Los Músicos de Su Alteza is a Spanish early music ensemble founded by the Saragosse harpsichordist Luis Antonio González in 1992. The ensemble has taken a particular lead in recording music from the archives of Zaragoza's two cathedrals, La Seo and El Pilar, and performs regularly at the Música Antigua Aranjuez festival.

Discography
 In Ictu Oculi. Música española del siglo XVII. Arsis, 1996
 La música en La Seo de Zaragoza (Book & CD) Prames
 Joan Cabanilles Tientos Y Passacalles Villancico Mortales que amais.

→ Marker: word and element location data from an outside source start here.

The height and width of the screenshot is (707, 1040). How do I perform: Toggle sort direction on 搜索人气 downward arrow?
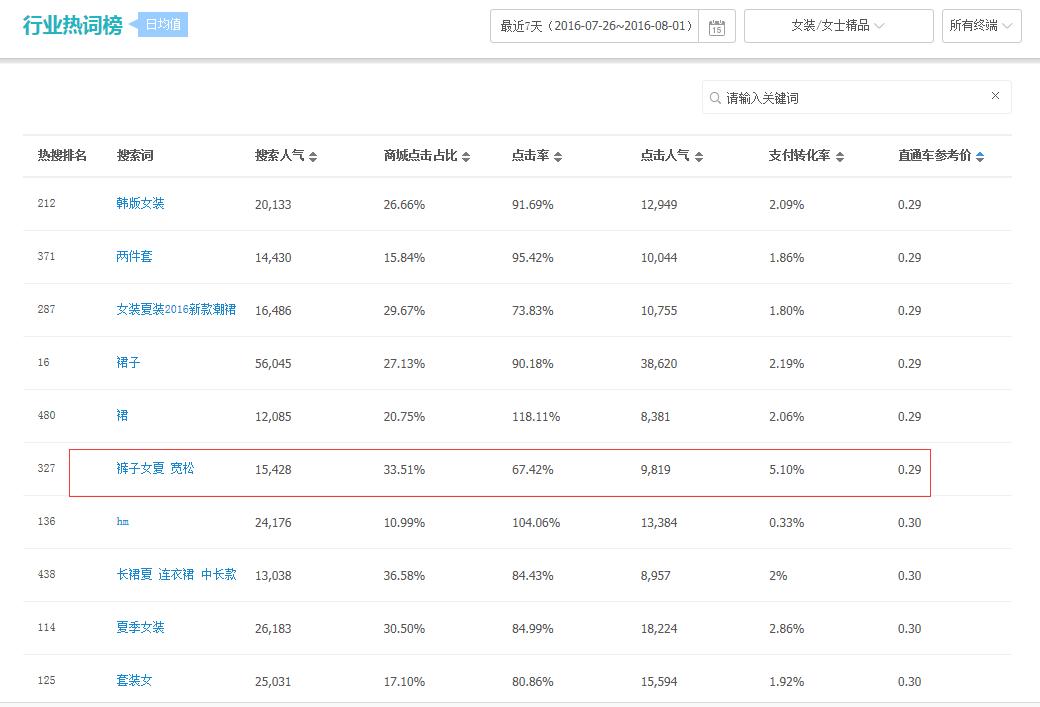(313, 159)
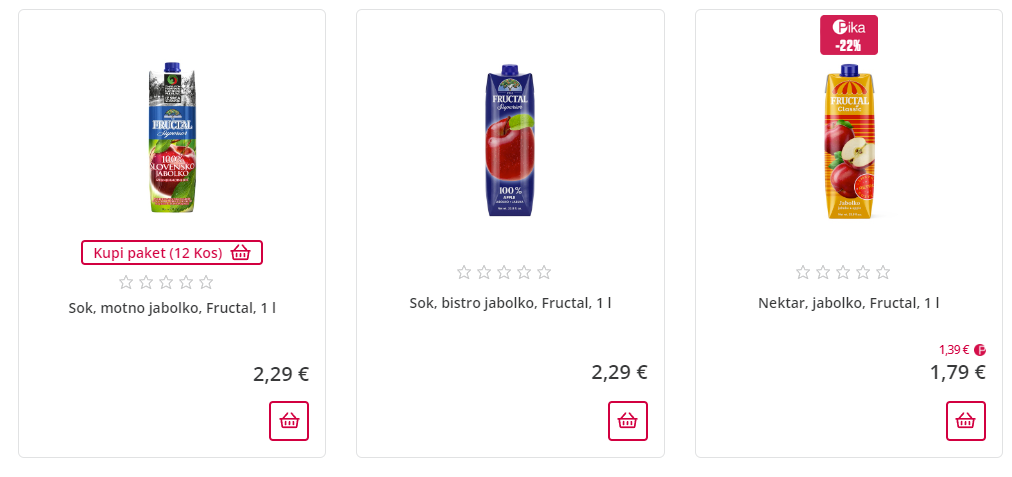Open the Nektar, jabolko, Fructal title link
Image resolution: width=1012 pixels, height=477 pixels.
point(849,303)
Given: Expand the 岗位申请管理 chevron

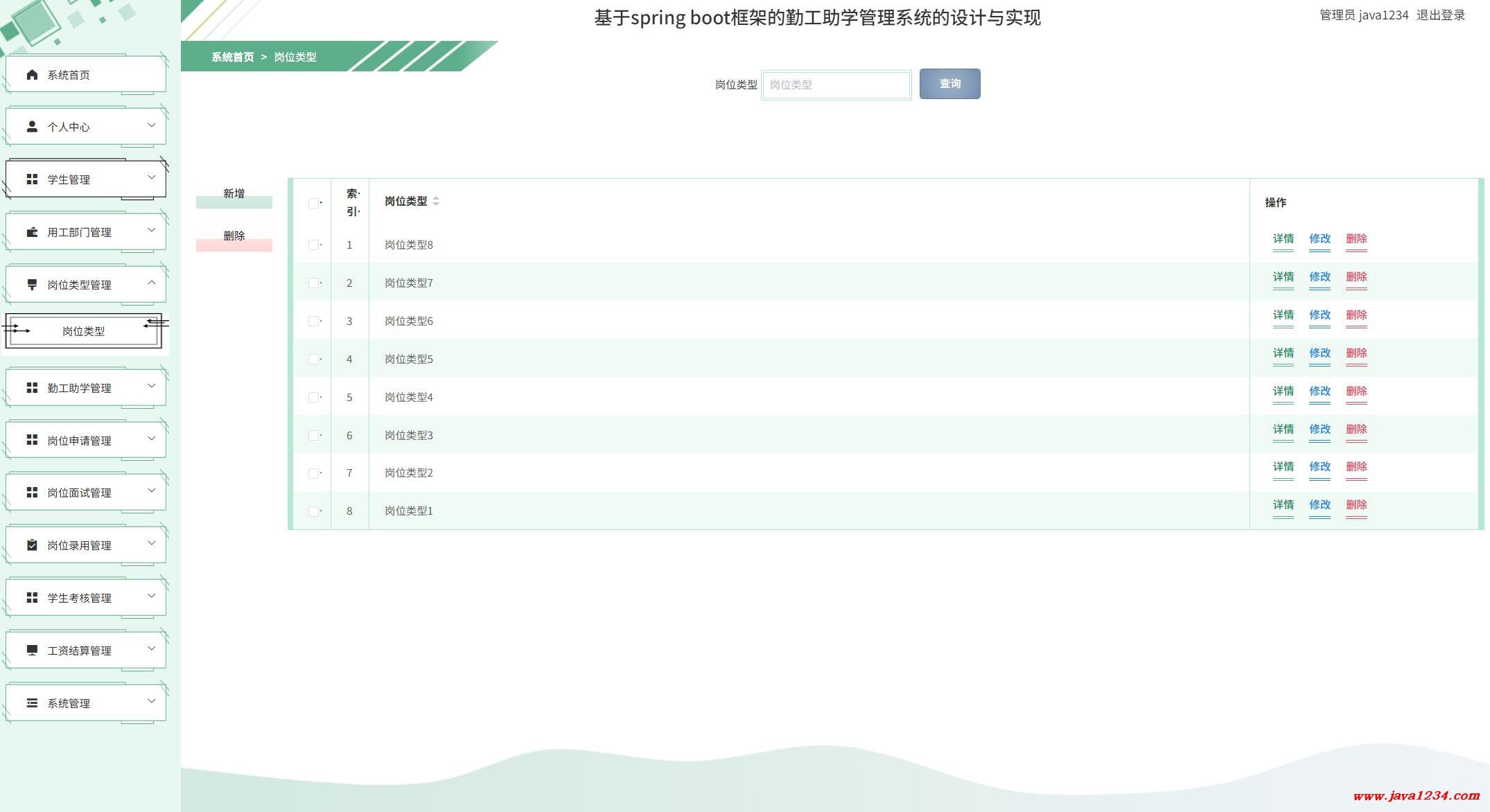Looking at the screenshot, I should tap(152, 439).
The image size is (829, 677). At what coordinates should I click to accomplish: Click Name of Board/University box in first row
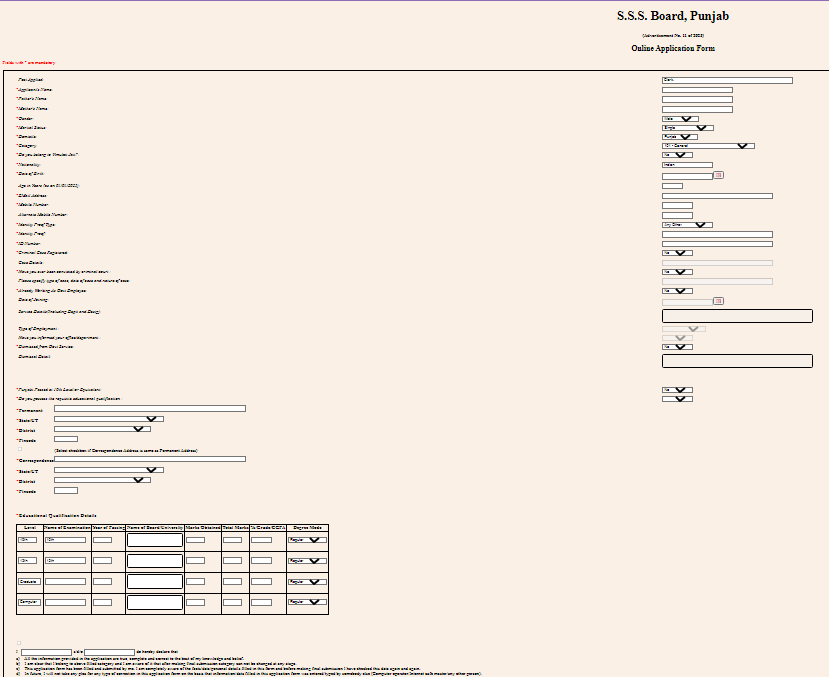[x=155, y=540]
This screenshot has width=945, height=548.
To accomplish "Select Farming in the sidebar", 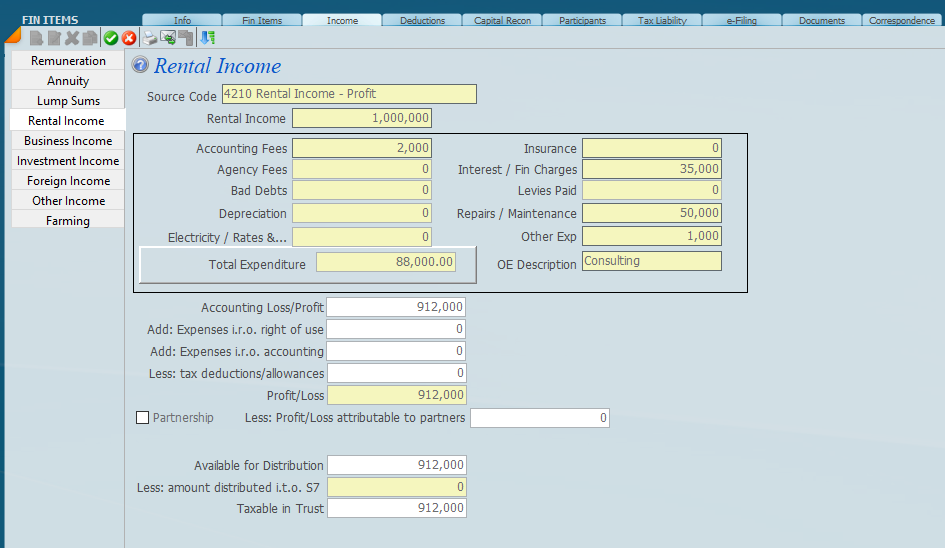I will 68,221.
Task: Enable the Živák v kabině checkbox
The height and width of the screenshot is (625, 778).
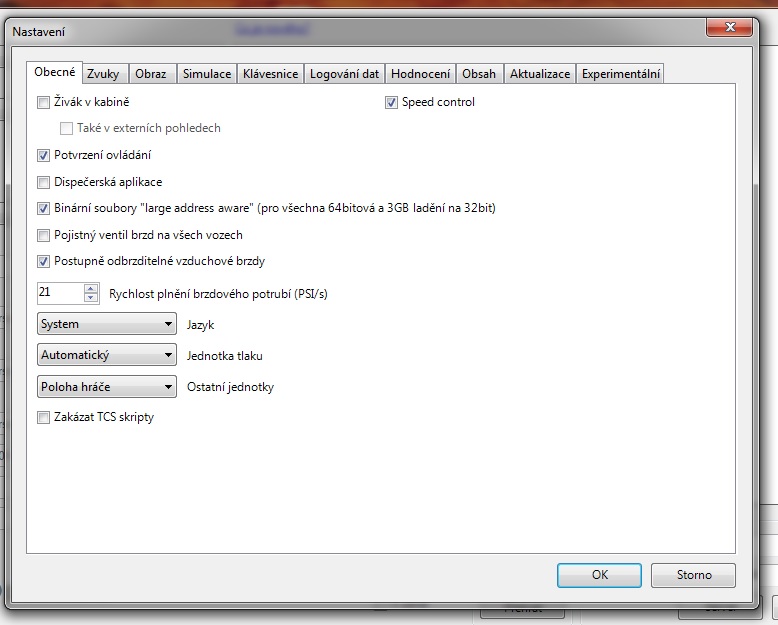Action: pyautogui.click(x=43, y=102)
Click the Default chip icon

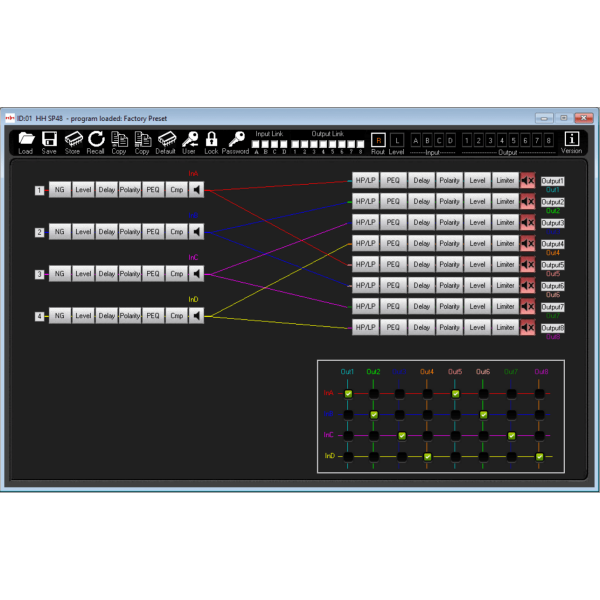tap(166, 139)
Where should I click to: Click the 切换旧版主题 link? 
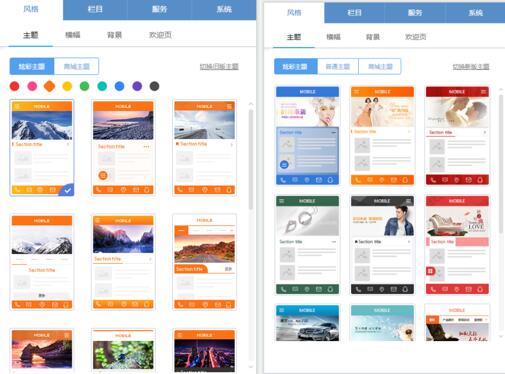219,67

Dorian 1999
 Terra Tremuit. Música española del siglo XVII para la Semana Santa Arsis, 2000
 José de Nebra Miserere scene from El Diablo mudo Ediciones Música Antigua de Aranjuez, 2006. MAA 005
 Joseph Ruiz Samaniego La vida es sueno Alpha 2010
 José de Nebra Amor aumenta el Valor (1728) Alpha 2011
 Il tormento e l'estasi - Luigi Rossi Il peccator pentito Domenico Mazzocchi Pentito si rivolge a Dio. Giacomo Carissimi Jephte Alpha 2012.
The ensemble has also conducted performances of Doña María Bárbara de Portugal, que goza de Dios (1758), Nebra's La divina Filotea (1745), and Siete Palabras de Cristo en la Cruz by Francisco García Fajer.